- [EXERCISE AIM] Copy the data from the line containing "Where should I" through the line containing "pos(840,19)", replacing "screenshot" with "image" and leaving everything else the same. Omit the pictures from your answer.

─── STORED ROWS ───

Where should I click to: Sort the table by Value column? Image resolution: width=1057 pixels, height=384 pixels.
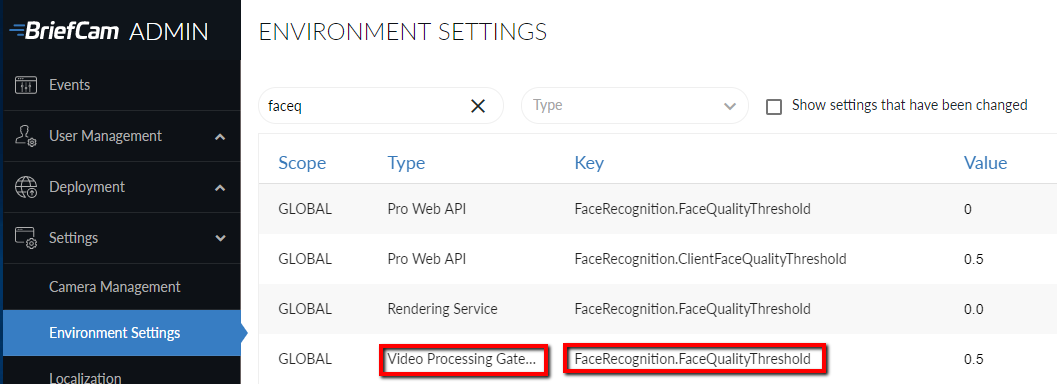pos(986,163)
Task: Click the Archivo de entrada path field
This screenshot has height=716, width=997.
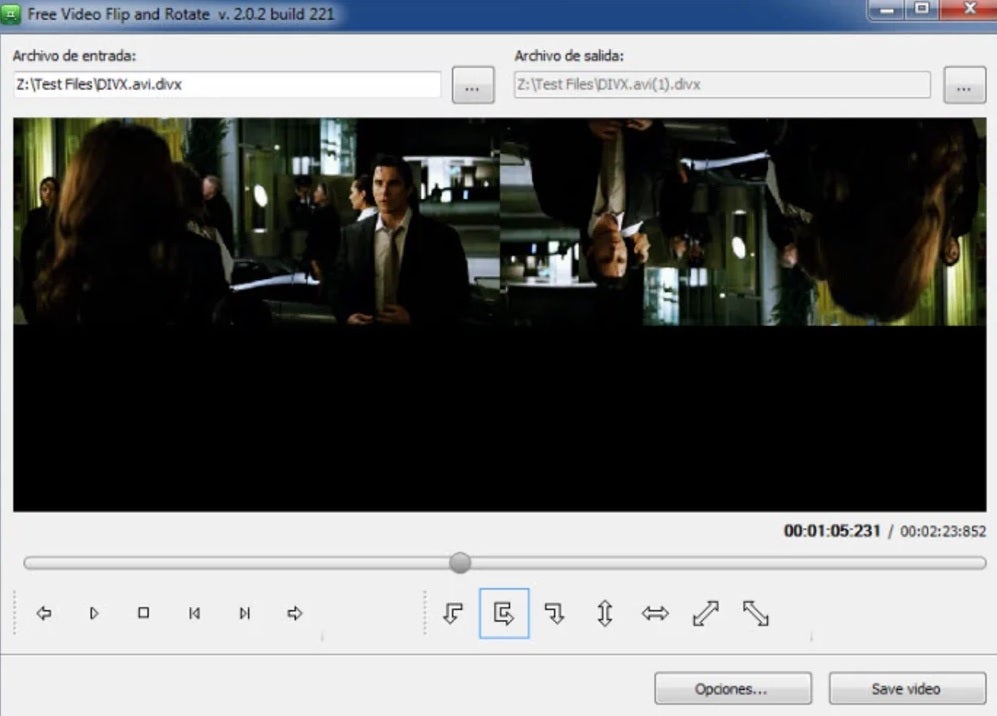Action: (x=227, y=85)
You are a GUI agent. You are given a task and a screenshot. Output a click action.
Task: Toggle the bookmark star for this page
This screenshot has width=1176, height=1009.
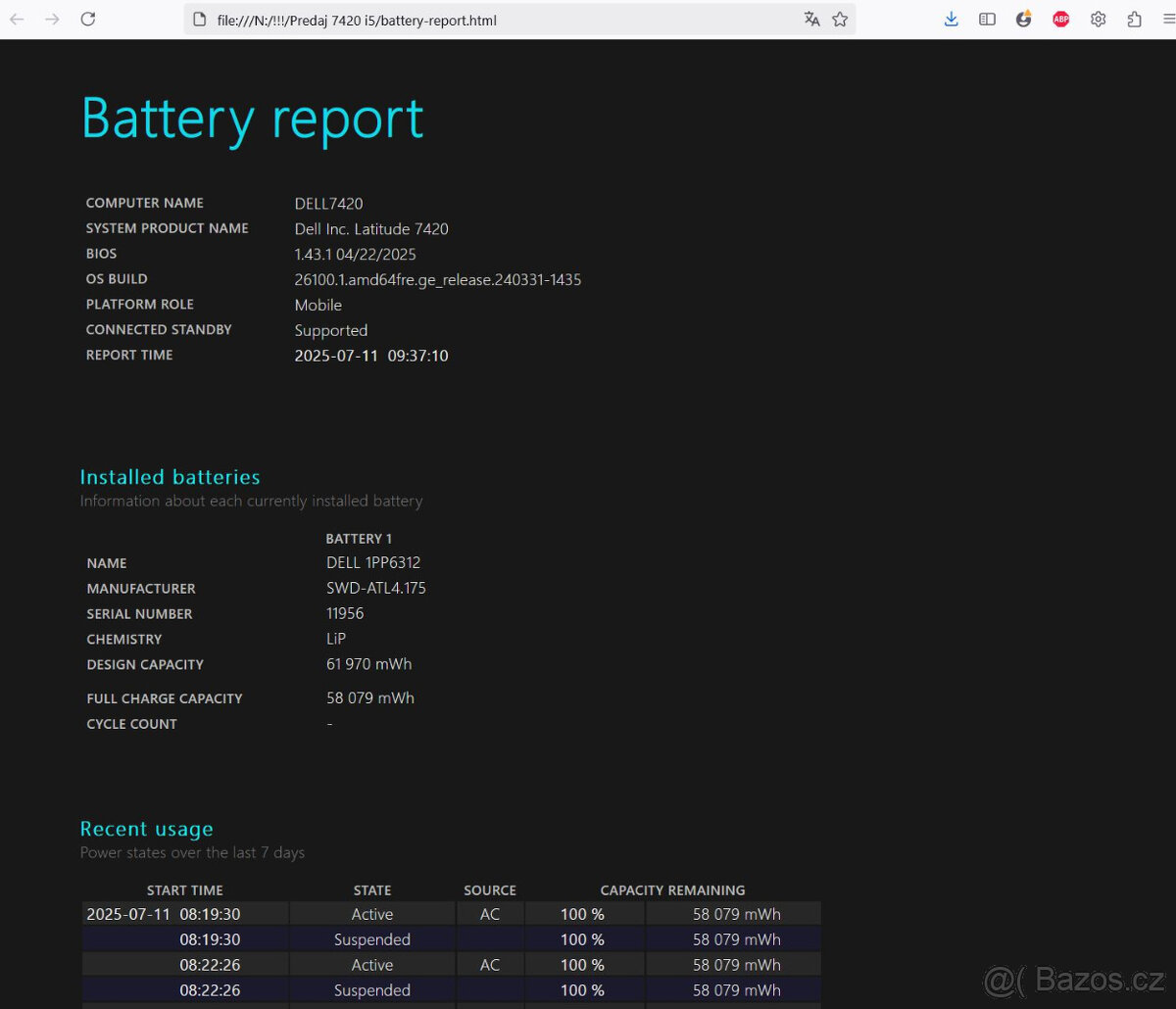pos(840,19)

───
─── STORED ROWS ───

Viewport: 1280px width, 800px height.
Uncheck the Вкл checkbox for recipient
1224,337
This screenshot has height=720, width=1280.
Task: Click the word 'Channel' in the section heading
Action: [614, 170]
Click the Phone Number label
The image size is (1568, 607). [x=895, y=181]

───

- [FINISHED EXERCISE]
Where should I click to: Sort the table by Value column? Image resolution: width=1057 pixels, height=384 pixels.
pos(986,163)
Task: Click the Archivo de entrada path field
This image has height=716, width=997.
Action: (x=227, y=85)
You are a GUI agent. You are given a task and a image. Output a click action.
Task: Toggle the bookmark star for this page
This image has width=1176, height=1009.
pos(840,19)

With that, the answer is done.